Drawing a parallel with the 1920s in the wake of Spanish flu and the first world war, Caxton chief executive Andrew Law wrote to clients that “the stage may well be set for a great reflation” and that “conditions are in place for it to run until further notice”.
Headline inflation numbers obligingly started coming in above forecasts. But, confusingly, 10-year Treasury yields sank, falling from more than 1.7 per cent at the end of March to less than 1.2 per cent last month, as investors bet the Federal Reserve would be firmly in control of consumer price growth.
“This was frustrating given that they [macro funds] should be the most astute at judging market shifts in sentiment,” said Kier Boley, co-head of alternative investment solutions at UBP, who added that technical buying of bonds meant funds had to cover their bets on falling prices.
Brevan, Rokos, Caxton and Graham have been among funds to take losses in recent months. Jeffrey Talpins’ Element Capital, which surely made one of the most prescient investment calls of the pandemic late last year when it predicted far higher vaccine efficacy than the market was expecting, has also had a tougher time after posting big gains last year.
To add to their frustration, currency markets have offered them almost nothing this year, having been lulled almost to sleep by co-ordinated central bank actions.
Macro funds on average are up 2.8 per cent in the first eight months of the year, according to data group eVestment, some way behind the hedge fund industry’s average 9.5 per cent return.
Part of the issue is that macro funds tend to do well on bad news and market shocks. The financial crisis, the Italian bond crisis in 2018 and the coronavirus crisis have provided some of their best trades.
But, in between, the long periods of low volatility and rising markets often witnessed over the past decade have given them little to do. Quantitative easing squashes the bond market volatility they love to bet on. Trying to analyse the economic impacts of QE can be downright confusing, while market moves can appear to bear little relation to macroeconomic fundamentals anyway.
Elliott Management, for instance, one of the hedge fund industry’s most respected firms, recently wrote to clients that they had “a great deal of trouble conceptualising” what permanent QE might do to economic growth and inflation. Odey founder Crispin Odey told clients “it dawned on me only slowly” that his short selling was not working because all stocks are cheap relative to bonds.
In such QE-dominated markets, trading becomes a matter of trying to grind out small returns from tiny market inefficiencies, while hoping that the options that managers hold against a crisis come good.
Fortunately for them, there could be some choppiness ahead for markets as inflation pressures loom and central banks start to tighten monetary policy.
This week the Fed said that a growing number of its officials expected an interest rate rise next year, while an announcement on tapering its vast $120bn-a-month asset purchase programme looks likely in November. And the Bank of England said inflation was likely to peak above 4 per cent, strengthening the case for tightening. The OECD has sharply increased its inflation forecasts.
Akshay Krishnan, head of macro and relative value strategies at Stenham Asset Management, sees “very tradeable opportunities” coming up in bonds and currencies for macro funds.
“Looking ahead into next year the rubber will meet the road on important questions around inflation being transitory or not and the extent to which various countries will reopen and economic activity picks up,” he said.
Markets have remained relaxed in recent months about inflation and policy tightening. If they are proved to have been too complacent then macro funds could soon find that the reflation trade is back on.

- DATA BELOW:
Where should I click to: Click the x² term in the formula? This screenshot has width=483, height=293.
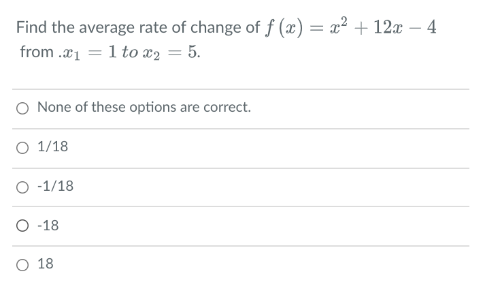339,26
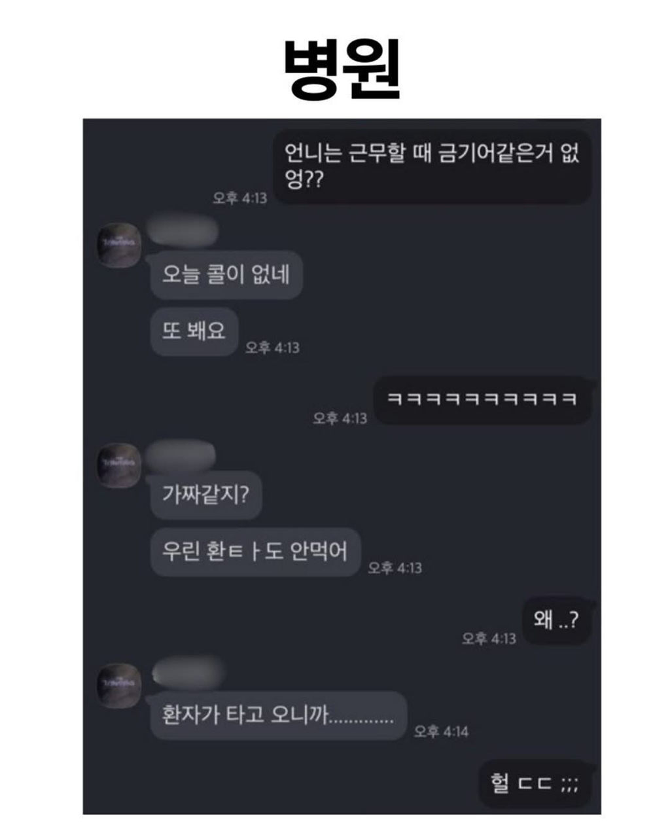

- PARTS OF THE EXERCISE:
(1) Return everything in the passage on macro hedge funds from "Headline inflation numbers" down to "consumer price growth.", copied word for word.
(2) Sum up the passage on macro hedge funds in two sentences.

- PER-TASK ANSWERS:
(1)
Headline inflation numbers obligingly started coming in above forecasts. But, confusingly, 10-year Treasury yields sank, falling from more than 1.7 per cent at the end of March to less than 1.2 per cent last month, as investors bet the Federal Reserve would be firmly in control of consumer price growth.

(2) Macro hedge funds such as Brevan, Rokos, Caxton and Graham have taken losses in recent months and are up only 2.8 percent on average in the first eight months of the year, behind the hedge fund industry's 9.5 percent. Quantitative easing has given them little to do by squashing bond market volatility, but rising inflation pressures and central bank tightening could bring choppier markets and put the reflation trade back on.